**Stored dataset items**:

BEGIN

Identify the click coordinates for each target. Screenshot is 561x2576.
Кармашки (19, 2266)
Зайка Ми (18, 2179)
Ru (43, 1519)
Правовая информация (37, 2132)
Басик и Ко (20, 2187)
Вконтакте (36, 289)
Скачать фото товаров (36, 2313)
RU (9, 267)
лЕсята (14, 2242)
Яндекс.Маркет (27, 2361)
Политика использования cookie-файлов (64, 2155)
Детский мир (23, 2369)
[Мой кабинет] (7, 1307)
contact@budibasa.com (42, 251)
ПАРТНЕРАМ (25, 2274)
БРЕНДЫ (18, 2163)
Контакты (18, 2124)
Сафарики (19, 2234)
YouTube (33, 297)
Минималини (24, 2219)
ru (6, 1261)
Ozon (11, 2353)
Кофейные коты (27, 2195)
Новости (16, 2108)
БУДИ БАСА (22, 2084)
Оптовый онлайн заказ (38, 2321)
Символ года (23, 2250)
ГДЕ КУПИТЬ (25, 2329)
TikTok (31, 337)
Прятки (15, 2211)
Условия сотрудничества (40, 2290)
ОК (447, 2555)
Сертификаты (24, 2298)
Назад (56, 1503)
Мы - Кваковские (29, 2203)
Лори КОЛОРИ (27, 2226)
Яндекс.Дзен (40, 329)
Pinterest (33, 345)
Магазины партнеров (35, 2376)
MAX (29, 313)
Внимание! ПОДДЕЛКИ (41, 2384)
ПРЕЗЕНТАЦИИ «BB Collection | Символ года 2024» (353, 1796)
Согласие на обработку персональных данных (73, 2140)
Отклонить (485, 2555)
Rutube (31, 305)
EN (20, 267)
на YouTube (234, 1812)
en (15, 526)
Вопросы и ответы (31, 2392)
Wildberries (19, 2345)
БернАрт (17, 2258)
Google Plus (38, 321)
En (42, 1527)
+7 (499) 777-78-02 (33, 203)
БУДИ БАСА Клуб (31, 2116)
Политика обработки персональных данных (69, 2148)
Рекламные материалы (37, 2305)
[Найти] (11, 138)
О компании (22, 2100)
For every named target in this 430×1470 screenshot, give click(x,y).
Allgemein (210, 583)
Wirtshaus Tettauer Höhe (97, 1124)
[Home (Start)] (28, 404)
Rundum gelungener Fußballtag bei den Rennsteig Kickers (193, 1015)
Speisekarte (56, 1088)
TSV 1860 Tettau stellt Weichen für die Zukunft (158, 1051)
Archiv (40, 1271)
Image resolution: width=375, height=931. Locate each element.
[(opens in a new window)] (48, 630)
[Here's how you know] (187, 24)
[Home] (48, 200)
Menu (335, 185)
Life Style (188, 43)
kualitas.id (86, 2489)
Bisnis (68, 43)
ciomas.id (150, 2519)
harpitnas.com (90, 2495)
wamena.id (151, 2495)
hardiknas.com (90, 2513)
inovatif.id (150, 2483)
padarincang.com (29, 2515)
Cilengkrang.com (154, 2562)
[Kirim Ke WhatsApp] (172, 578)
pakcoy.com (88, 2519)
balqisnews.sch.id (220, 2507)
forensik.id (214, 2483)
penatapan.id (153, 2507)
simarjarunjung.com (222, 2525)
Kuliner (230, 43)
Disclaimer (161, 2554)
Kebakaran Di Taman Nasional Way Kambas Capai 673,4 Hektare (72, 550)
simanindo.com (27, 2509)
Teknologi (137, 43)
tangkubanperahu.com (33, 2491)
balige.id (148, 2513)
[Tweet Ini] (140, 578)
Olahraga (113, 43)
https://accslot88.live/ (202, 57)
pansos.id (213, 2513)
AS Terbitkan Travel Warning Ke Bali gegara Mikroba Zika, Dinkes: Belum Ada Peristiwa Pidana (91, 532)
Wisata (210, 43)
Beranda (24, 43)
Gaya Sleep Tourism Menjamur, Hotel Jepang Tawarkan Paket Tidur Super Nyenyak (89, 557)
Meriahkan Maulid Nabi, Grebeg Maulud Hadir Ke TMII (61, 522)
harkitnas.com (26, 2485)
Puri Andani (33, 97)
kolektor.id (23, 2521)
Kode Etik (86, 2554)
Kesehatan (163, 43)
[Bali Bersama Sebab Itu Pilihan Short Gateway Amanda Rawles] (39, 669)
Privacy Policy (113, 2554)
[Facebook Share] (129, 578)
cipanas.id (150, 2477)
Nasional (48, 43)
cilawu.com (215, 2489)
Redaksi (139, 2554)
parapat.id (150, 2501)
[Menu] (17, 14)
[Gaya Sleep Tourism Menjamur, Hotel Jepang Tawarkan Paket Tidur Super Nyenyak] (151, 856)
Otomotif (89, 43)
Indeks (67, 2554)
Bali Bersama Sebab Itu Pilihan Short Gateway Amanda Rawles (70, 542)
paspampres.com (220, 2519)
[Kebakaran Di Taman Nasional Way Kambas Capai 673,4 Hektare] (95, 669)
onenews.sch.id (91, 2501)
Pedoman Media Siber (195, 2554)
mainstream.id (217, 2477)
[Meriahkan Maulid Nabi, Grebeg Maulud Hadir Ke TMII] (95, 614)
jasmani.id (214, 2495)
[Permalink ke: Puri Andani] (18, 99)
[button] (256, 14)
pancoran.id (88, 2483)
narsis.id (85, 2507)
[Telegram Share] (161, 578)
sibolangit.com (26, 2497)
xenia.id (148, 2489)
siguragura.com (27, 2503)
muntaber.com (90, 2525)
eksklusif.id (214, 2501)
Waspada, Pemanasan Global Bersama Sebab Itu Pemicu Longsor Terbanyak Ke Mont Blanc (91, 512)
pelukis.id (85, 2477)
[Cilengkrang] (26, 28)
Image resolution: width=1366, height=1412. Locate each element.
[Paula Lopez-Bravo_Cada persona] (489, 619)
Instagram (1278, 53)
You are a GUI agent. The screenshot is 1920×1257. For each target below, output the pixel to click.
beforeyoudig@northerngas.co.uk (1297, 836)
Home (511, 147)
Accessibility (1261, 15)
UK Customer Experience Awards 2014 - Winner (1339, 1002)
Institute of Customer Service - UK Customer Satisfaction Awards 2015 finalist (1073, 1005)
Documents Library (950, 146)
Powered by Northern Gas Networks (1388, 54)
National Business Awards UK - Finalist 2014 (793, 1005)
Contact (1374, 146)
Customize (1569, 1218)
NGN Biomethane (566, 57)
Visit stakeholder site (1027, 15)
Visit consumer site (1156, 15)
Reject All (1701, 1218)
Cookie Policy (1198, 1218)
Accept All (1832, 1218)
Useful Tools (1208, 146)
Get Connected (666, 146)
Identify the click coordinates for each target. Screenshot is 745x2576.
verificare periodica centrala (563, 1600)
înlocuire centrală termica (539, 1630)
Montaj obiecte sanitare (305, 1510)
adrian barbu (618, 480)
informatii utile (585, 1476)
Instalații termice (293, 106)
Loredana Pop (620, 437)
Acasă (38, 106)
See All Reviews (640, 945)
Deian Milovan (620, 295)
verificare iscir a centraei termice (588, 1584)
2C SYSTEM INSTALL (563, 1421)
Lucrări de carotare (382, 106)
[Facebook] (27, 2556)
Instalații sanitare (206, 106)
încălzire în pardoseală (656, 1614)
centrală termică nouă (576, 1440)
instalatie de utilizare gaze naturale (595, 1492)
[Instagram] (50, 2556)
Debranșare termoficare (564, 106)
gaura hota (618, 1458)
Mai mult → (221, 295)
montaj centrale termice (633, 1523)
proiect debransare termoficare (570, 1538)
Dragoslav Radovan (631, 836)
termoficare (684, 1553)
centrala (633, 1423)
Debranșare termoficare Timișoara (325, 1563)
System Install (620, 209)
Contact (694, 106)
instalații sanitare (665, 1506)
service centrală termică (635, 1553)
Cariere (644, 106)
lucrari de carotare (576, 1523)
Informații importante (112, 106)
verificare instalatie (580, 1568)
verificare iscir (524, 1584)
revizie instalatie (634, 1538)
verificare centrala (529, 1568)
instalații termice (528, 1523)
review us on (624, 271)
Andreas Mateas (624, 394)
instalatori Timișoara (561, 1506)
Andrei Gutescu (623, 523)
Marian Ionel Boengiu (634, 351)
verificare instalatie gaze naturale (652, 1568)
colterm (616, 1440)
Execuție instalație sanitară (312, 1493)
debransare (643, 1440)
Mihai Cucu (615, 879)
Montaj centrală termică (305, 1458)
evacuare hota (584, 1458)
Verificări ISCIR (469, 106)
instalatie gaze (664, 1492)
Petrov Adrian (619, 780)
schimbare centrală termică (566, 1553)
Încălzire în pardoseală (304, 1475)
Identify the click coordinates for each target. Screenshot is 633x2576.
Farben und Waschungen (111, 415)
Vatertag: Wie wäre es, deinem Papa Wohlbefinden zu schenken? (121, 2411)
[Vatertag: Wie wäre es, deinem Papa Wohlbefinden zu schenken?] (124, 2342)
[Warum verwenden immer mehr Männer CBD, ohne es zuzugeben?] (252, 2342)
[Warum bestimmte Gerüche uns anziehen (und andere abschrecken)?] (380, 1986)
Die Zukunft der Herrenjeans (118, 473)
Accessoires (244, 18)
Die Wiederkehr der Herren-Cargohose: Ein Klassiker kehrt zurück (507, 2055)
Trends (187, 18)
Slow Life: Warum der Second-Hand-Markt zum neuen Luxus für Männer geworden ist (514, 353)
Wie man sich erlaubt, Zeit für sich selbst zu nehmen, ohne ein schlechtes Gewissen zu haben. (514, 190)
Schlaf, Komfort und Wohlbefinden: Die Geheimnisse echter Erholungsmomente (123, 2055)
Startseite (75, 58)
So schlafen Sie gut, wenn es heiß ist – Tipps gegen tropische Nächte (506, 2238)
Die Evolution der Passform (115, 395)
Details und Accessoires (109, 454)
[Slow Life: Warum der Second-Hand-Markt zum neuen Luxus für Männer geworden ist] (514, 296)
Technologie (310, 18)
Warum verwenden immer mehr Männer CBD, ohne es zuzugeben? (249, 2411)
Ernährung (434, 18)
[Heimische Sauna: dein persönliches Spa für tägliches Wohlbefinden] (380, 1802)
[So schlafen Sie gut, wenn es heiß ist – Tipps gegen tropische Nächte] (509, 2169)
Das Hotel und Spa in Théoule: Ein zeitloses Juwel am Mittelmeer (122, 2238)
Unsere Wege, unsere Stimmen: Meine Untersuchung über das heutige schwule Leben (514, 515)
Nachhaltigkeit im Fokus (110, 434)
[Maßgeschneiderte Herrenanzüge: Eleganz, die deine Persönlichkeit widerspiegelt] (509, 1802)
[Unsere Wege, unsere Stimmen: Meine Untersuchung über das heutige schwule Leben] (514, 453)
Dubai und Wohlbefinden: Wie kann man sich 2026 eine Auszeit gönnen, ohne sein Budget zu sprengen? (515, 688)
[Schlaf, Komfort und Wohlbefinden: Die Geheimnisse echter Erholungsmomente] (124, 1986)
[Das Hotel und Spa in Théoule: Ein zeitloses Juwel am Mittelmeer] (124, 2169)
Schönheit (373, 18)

END

**What is needed**: Please go through the data above and copy each line that has the word "Tawarkan".

**Solved problem**:
Gaya Sleep Tourism Menjamur, Hotel Jepang Tawarkan Paket Tidur Super Nyenyak (89, 557)
[Gaya Sleep Tourism Menjamur, Hotel Jepang Tawarkan Paket Tidur Super Nyenyak] (151, 856)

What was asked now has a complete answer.